Over the past few years I have realized that my definition of pride has been erroneous. I thought of pride as this vile feeling that poisons the mind but that wasn’t quite unerring. In fact, it is the exact opposite.
Oxford Dictionary defines pride as a feeling of pleasure or satisfaction that you get when you or people who are connected with you have done something well or own something that other people admire. When I hadn’t ever thought to look up the black and white definition of pride up until a couple of years ago. I had to read it a few times to make sure that it meant what I thought it did.
Pride. It’s something to be proud of. It was such an alien thought. I grew up in a Southern Baptist household and church so obviously pride and homosexuality weren’t exactly trending. For most of my life, I had no idea how large, loving, and compassionate the LGBTQ+ community is. I remember picking up and moving down to Florida from Connecticut overnight with my boyfriend.
Orlando was a lot different than my tiny little hometown of Naugatuck. For starters, men regularly dress up in flamboyant attire painted with every color of the rainbow. I had never seen anything like that back home. It was here that I began to learn more about the community I’m a part of. I discovered how strong the sense of acquiescence is within the LGBTQ+ family and how unrelentingly strong and courageous the individuals within it truly are.
For years, this was paradise. So many of the people I had met regardless of sexual orientation or gender identity were so unbelievably affirming to what I felt. I was happy, safe, and I had more friends than I could count on both hands. What I didn’t know is the toll that this happiness would take on me. It wasn’t until recently that I had an epiphany and reality slapped me in the face.
“I’m from Orlando.” I can vividly remember saying out loud to myself. In an instant, I was an emotional wreck that could barely function let alone figure out why I was crying. I felt so many emotions rushing through me at once as if I were a surge protector that just blew a fuse because it had too many wires plugged into it. After a scalding hot shower and a cup of tea, I finally came to the realization of why I was feeling these emotions.

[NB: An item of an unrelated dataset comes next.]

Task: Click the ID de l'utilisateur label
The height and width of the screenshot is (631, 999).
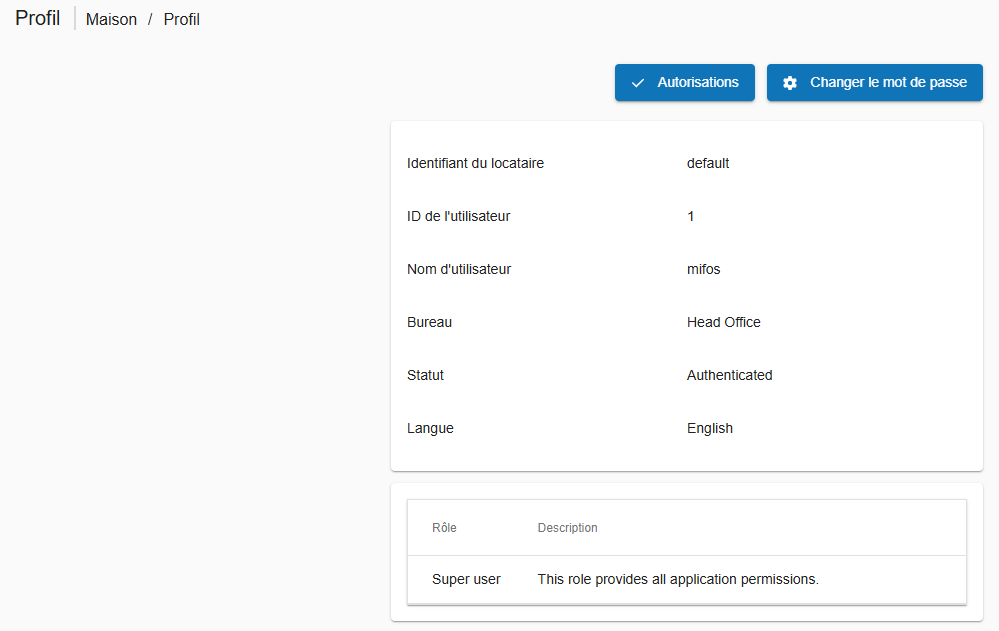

Orlando is a bubble that is filled with love, affirmation, and diversity. These bubbles exist all over the country from New York City to the state of California. But what happens when you travel outside of these bubbles to parts of places like Kentucky, Kansas, Texas, or the Midwest? People are being brutally murdered simply for the color of their skin, the gender that they identify with, or because of who they love. Teenagers and adults are being bullied into suicide and chronic depression. For some strange reason we’ve come to believe that these things stopped happening a couple of decades ago. They didn’t.
So many members of the LGBTQ+ community are forced to stay in the closet because of where they live. Because of what hatred might cause people to do in retaliation against them.

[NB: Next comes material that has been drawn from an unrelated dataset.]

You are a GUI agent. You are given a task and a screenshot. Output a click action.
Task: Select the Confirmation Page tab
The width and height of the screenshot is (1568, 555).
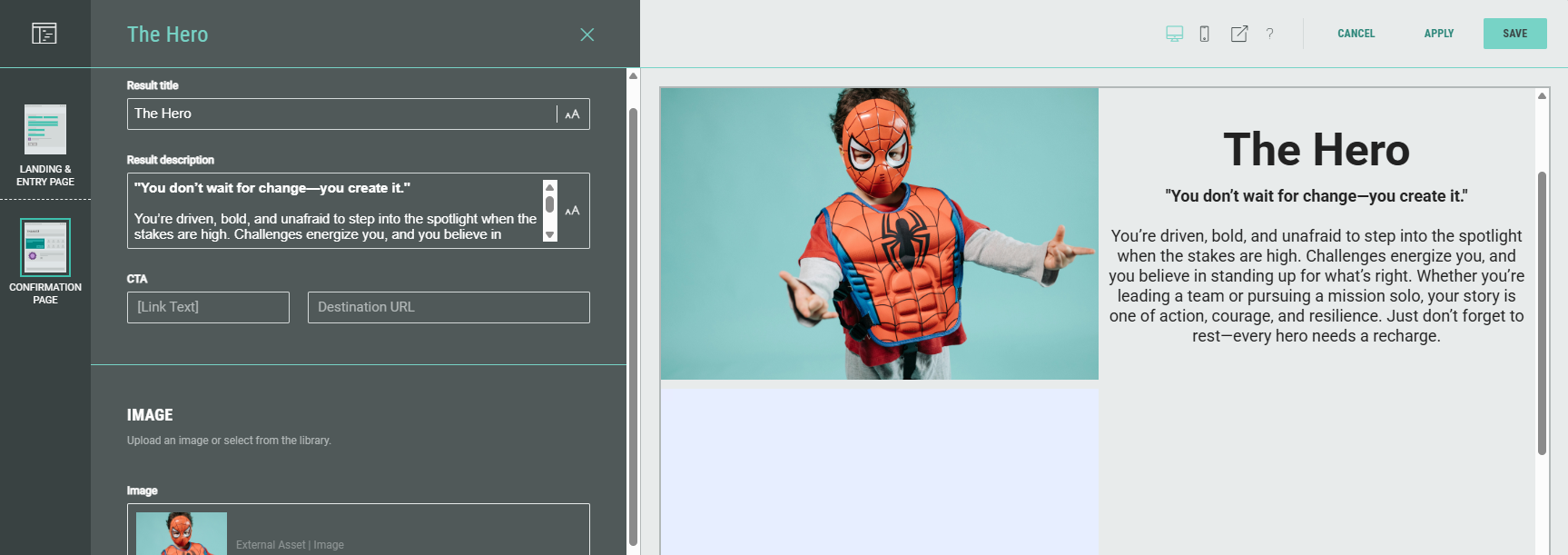44,262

After thinking for a long while, it was so crystal clear why I had become so upset at the thought of myself living in Orlando. I get to carry such happiness and pride around within everything that I do. I get to feel the empowerment that comes with slipping on six inch black velvet pumps with golden buckles decorating either side. I get to feel the happiness of being able to kiss another man in public without anyone batting an eye.
I am sad.
I am upset.
I am emotional.
I am concerned.
But more than anything, I am pissed off.
The fact that I can actively live this way on a daily basis while there are people suffering for doing these same things in different locations creates so much anger in my heart.
So yes… It is important to have pride in who you are and it is so crucial to love yourself. But please remember those who don’t have a voice to speak out. Remember those who are still at war with hatred. Together, we can amplify our voices to truly make a difference. We can use our voices to save lives. Please use your voice and never let anyone silence you.